Ada kegelisahan yang begitu menghantui seorang Kartini. Rasa
yang dikemas secara positif sehingga mampu mengantarkannya pada sebuah cita.
Goal setting. Tak sekadar dirutuki sendiri atau bahkan menghancurkan sendi
kehidupan yang ia tegakkan. Gelisah yang produktif.
Rupanya, kegelisahan ini pulalah yang menjadi indikasi
keberadaan sebuah masalah. Ada sesuatu yang belum didudukkan sebagaimana posisi
seharusnya. Tentu hal tersebut akan mendatangkan kekhawatiran. Ibarat bayi
berusia 9 bulan yang ditidurkan di tempat tidur setinggi 1 meter. Lengah
sedikit saja pasti akan berguling.
Inilah yang mustinya dimiliki seorang perempuan. Peka
terhadap permasalahan yang mengitari kehidupannya. Tak sekadar peka saja namun
mampu menerima dan menyibaknya. Melahirkan perjuangan pantang menyerah untuk
mencari jalan tengah dan solusi nyata. Karena perempuan dikaruniai rasa yang
lebih dominan. Hingga melahirkan sikap welas asih, luwes, dan tangguh.
Belajar dari Kartini berarti pula menyemai jejaring yang
indah. Komunikasi dan hubungan yang terjalin baik antara dirinya dengan
Abendanon pada akhirnya memunculkan inspirasi besar bagi kehidupan manusia.
Tanpa hubungan yang terjaga baik, belum tentu mimpi besar seorang Kartini bisa
dinikmati oleh banyak pihak. Karenanya, perlu bagi perempuan untuk menjalin
relasi seluas mungkin. Tentu bukan sembarang relasi juga ya, melainkan relasi
yang mendatangkan vibes positif.
Saling berbagi inspirasi.
Ada satu hal yang perlu digarisbawahi. Apapun profesi,
posisi, dan kondisi perempuan baik berada di peran domestik maupun publik,
masih jomblo maupun menikah, punya anak satu ataupun banyak, mereka tetaplah
sosok hebat. Setiap kondisi pasti diuji dengan permasalahannya masing-masing.

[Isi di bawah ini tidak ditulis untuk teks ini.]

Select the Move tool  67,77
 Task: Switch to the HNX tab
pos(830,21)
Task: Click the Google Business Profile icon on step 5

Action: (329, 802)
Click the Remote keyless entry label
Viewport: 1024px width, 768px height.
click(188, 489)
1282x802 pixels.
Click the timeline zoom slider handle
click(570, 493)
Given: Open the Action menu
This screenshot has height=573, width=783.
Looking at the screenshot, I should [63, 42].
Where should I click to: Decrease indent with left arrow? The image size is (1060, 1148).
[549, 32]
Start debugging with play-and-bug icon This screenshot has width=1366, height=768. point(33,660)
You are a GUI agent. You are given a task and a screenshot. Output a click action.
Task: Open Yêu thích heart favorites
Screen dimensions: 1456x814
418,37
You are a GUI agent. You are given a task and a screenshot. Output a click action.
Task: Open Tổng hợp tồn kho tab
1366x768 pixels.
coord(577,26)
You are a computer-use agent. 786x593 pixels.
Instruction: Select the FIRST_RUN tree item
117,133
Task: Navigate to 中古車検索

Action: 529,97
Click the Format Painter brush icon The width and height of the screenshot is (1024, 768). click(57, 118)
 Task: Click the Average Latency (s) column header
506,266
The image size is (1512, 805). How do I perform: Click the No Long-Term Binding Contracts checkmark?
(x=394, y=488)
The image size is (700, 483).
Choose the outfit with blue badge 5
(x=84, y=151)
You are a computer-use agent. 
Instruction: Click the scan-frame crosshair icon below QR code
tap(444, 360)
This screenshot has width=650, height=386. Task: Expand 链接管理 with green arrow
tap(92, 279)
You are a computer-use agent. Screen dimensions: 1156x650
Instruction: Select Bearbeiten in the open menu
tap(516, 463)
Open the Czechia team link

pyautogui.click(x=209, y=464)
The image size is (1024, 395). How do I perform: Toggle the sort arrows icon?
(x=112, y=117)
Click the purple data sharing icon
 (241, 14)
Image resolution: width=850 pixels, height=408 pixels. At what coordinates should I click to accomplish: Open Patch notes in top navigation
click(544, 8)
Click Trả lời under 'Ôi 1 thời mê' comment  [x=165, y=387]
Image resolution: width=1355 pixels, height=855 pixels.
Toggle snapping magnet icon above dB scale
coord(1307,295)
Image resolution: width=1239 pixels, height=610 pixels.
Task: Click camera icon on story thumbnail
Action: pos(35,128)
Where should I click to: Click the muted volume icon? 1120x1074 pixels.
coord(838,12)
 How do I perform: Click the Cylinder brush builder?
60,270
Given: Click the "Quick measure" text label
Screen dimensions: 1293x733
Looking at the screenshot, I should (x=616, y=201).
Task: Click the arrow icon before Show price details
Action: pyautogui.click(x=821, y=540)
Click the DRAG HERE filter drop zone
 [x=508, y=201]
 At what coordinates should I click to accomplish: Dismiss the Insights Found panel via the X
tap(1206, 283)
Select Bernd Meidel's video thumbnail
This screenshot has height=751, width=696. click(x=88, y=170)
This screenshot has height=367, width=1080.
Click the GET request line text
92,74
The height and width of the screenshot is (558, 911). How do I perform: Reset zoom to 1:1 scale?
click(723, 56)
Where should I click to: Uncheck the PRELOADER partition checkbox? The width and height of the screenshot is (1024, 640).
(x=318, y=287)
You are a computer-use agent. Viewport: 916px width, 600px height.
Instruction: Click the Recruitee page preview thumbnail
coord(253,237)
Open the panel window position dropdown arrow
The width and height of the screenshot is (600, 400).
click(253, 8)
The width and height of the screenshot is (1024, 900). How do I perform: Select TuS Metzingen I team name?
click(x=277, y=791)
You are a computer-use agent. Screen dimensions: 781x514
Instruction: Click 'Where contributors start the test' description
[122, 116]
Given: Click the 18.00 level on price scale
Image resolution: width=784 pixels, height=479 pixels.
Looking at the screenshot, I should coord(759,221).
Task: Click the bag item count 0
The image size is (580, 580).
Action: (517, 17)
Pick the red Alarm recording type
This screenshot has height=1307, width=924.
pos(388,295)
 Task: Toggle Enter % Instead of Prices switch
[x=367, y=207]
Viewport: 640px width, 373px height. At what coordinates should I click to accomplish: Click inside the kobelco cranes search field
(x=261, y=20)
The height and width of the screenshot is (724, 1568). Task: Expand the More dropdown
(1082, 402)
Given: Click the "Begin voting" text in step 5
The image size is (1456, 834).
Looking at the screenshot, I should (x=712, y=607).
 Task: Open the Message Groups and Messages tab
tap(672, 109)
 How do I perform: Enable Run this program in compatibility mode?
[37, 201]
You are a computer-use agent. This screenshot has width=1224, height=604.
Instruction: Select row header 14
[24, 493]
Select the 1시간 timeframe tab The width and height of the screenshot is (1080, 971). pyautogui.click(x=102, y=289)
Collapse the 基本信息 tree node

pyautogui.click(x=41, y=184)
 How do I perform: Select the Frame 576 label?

Di situlah ketangguhan perempuan diuji. Ada beberapa pilihan dalam menyambut
masalah. Berdiam diri dan memendam, melarikan diri dari masalah atau tetap
standby dan menghadapinya dengan tegar.
Yang tidak bisa dilupakan begitu saja adalah peran lelaki di
samping perempuan hebat tersebut. Saat belum menikah, ia terdefinisi sebagai
ayah. “Pacar pertama” bagi seorang anak perempuan. Figur pelindung, pengayom,
dan tempat bermanja. Jika fungsi tersebut tidak bisa berjalan dengan baik maka
sedikit banyak akan membawa dampak bagi masa depan Sang Putri.
0 komentar:
Speak up your mind
Tell us what you're thinking... !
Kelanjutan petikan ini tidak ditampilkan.